According to a survey, a fifth of Americans never do a backup. Boy, they must have a lot of faith.
I don't usually take much notice of these sorts of surveys, but I think there are points here that would make a good starting point for a discussion with your class.
I was told:
To conduct the NationalToday.com World Backup Day Survey, the researchers at National Today asked 1,000 Americans about how they take care of their precious electronics.
*** NATIONALTODAY.COM WORLD BACKUP DAY SURVEY ***
(survey of 1,000 Americans, conducted on March 12, 2017)
>> OVER HALF OF AMERICANS BACK UP THEIR DEVICES LESS THAN ONCE A MONTH
53% of Americans back up their devices once a month or less. 12% report backing up their device once every 6 months, while half as many back up their devices once a year. Amazingly, only 1 in 10 Americans say they back up a device every day.
>> YET, LOSING DATA IS A HUGE FEAR FOR 15% OF AMERICANS
15 in 100 Americans say losing their data is one of their biggest fears—4% even say they’d rather lose their credit card. And their fears are justified, with 16% of Americans reporting they’ve lost data from not backing up their devices.
>> FOR 7 IN 10 AMERICANS, DEVICES ARE AN EXTENSION OF THEMSELVES
The majority of Americans use their devices to store fond memories. 67% say they’d be most upset to lose pictures of family and friends if their data were compromised. Only 3% of respondents would be most upset by the loss of their selfies—proving Americans love their friends more than themselves.

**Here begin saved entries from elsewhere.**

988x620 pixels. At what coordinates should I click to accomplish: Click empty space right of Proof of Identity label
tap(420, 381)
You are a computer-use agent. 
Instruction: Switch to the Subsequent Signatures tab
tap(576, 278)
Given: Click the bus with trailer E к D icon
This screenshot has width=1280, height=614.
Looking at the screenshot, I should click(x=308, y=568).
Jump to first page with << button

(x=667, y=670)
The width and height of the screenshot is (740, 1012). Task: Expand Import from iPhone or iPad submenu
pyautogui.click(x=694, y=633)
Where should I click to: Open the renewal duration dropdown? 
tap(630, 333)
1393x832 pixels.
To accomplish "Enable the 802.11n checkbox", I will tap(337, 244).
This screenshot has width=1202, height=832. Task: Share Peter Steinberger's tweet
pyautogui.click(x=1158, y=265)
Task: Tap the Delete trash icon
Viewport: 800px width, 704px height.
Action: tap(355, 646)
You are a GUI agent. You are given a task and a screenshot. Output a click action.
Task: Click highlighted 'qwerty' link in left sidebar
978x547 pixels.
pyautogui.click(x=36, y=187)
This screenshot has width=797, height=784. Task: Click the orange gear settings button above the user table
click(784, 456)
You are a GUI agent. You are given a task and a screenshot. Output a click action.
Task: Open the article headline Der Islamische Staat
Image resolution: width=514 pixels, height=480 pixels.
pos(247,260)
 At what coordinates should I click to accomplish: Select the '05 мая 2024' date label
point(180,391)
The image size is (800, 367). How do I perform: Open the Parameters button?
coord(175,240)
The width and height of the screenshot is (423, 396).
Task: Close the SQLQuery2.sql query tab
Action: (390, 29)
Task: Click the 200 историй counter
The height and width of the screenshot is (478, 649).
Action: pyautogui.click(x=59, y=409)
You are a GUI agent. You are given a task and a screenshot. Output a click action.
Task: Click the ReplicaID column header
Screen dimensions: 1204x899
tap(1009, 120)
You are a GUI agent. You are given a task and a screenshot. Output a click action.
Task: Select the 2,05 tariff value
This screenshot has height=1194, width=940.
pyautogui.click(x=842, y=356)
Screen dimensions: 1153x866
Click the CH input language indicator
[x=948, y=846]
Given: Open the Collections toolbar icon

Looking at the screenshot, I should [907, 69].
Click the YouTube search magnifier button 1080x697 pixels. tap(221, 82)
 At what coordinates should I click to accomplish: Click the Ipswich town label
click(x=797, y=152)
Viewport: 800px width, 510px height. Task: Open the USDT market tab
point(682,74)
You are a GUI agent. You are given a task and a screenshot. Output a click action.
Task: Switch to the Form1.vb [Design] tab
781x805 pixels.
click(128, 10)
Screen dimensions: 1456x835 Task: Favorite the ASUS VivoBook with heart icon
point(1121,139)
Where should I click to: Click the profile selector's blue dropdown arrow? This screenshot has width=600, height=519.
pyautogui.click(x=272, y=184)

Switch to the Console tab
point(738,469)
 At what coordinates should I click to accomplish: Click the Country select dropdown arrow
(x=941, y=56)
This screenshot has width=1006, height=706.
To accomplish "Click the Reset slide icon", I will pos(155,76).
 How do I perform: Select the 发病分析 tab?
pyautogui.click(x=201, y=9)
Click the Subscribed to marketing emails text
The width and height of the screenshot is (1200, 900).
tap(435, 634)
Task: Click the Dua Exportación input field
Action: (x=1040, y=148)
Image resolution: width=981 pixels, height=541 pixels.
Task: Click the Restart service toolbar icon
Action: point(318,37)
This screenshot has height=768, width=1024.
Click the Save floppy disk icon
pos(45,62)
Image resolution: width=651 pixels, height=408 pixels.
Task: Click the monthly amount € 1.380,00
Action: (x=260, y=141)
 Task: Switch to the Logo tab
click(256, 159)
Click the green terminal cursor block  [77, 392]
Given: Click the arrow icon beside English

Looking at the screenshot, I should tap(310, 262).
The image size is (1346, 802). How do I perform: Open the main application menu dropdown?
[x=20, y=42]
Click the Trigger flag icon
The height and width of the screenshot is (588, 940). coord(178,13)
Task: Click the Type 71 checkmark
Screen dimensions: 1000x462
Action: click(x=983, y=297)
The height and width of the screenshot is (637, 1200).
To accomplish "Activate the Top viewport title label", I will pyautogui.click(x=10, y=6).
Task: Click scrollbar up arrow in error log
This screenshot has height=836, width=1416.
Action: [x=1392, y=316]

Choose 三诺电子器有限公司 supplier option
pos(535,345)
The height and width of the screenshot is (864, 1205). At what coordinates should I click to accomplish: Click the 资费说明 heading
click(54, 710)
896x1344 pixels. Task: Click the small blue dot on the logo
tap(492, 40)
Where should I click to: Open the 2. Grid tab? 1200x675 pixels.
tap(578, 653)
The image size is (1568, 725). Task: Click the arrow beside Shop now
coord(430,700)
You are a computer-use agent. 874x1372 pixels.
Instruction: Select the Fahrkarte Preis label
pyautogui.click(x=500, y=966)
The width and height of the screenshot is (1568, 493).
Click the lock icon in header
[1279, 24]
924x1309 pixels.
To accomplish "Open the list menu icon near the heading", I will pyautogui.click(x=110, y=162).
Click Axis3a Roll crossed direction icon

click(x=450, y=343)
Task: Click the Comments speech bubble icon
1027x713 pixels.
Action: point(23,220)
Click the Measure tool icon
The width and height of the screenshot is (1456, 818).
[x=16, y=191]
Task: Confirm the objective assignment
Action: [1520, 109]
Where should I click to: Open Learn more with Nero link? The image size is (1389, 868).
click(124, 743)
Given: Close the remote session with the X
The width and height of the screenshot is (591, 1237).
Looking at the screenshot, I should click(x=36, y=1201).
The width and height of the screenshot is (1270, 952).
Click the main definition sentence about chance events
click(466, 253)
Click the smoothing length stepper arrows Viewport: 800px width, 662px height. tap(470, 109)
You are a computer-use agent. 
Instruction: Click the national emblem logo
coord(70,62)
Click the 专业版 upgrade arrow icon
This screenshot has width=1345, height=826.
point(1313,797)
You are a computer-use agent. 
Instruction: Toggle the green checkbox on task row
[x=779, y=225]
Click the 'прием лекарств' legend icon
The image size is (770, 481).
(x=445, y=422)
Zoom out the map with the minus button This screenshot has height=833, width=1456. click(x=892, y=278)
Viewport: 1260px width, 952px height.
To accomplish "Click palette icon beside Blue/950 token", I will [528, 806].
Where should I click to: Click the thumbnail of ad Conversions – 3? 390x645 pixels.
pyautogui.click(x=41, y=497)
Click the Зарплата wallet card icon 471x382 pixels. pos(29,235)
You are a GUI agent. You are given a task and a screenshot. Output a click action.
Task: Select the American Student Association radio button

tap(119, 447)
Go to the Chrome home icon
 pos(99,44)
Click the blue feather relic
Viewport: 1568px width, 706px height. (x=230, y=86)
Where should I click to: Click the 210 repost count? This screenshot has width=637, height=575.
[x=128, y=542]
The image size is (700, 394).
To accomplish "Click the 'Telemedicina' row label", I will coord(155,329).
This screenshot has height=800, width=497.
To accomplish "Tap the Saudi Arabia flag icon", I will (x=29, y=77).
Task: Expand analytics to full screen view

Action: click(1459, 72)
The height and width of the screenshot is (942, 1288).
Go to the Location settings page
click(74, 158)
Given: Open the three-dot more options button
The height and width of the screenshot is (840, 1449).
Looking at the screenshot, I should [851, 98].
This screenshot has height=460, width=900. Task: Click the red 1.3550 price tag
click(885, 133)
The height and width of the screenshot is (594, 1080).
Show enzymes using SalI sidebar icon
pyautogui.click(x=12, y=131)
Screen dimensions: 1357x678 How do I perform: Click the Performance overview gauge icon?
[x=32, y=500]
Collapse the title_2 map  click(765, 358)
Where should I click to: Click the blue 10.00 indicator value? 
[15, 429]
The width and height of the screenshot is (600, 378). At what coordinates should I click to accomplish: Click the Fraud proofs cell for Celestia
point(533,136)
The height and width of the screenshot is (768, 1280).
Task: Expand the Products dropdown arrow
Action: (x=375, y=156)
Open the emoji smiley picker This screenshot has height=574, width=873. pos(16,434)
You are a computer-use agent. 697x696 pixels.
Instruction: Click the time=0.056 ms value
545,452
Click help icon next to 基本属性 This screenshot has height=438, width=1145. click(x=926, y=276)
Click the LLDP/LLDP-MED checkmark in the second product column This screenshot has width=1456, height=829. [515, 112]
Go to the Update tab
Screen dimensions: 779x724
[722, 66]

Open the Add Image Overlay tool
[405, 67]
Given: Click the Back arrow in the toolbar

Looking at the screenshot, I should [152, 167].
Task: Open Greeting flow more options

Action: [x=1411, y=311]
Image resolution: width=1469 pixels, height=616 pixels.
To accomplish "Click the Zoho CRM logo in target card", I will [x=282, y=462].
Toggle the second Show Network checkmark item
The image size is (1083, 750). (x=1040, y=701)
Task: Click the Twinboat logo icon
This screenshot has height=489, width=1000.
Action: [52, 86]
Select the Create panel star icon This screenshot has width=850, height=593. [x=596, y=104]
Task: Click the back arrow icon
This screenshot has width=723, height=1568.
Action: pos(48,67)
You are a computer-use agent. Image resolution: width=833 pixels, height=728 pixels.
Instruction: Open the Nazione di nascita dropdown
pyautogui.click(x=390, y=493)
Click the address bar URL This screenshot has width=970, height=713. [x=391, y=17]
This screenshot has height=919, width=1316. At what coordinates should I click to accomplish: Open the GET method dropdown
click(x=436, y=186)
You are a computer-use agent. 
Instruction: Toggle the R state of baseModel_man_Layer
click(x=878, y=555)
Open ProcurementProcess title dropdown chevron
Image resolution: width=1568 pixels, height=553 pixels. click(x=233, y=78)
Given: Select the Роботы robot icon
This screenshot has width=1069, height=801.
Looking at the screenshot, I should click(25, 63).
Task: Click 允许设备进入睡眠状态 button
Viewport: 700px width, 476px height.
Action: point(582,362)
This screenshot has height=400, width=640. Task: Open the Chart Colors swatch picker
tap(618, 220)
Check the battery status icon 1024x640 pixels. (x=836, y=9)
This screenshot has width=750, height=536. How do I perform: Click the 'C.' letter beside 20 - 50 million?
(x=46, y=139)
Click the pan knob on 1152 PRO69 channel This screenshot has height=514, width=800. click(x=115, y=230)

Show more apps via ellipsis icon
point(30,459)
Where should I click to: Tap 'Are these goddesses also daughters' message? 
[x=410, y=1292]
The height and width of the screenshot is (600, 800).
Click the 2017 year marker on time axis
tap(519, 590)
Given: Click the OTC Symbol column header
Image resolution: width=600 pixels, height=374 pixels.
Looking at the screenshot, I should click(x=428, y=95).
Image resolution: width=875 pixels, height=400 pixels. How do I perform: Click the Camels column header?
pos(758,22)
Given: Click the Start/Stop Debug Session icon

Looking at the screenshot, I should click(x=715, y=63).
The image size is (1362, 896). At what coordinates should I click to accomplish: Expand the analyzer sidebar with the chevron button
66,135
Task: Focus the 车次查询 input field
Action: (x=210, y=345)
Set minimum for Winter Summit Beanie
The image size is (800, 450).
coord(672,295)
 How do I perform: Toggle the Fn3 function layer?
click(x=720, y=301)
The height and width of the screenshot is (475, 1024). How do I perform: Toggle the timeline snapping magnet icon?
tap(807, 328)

>> RANKING OF THE DATA AMERICANS ARE MOST AFRAID TO LOSE
#1: Pictures of family and friends (67%)
#2: Passwords (9%)
#3: Music (7%)
#4: Text message history (5%)
#5: Videos (4%)
I think those stats are quite interesting. For instance, losing pics of family and friends would be pretty awful, but losing passwords could lead to loss of money or even having your identity stolen.
So you might wish to discuss these issues with your class. Also, do you think the results might be different if your pupils undertook the same survey? Do they backup their work (at home)? Do their parents? What about other teachers?
You could even work this up into a project, because it could entail:
- A survey
- Data processing using a database or a spreadsheet
- Publicity campaign
- Development of an app to remind people to back up their work
- Development of a program module that pops up to remind people to back up their work, or does so automatically
- Discussion of whether the preceding suggestion is a good one: I always worry that if I accidentally delete a great chunk, the autosave function might save that version! So what failsafes would need to be built in?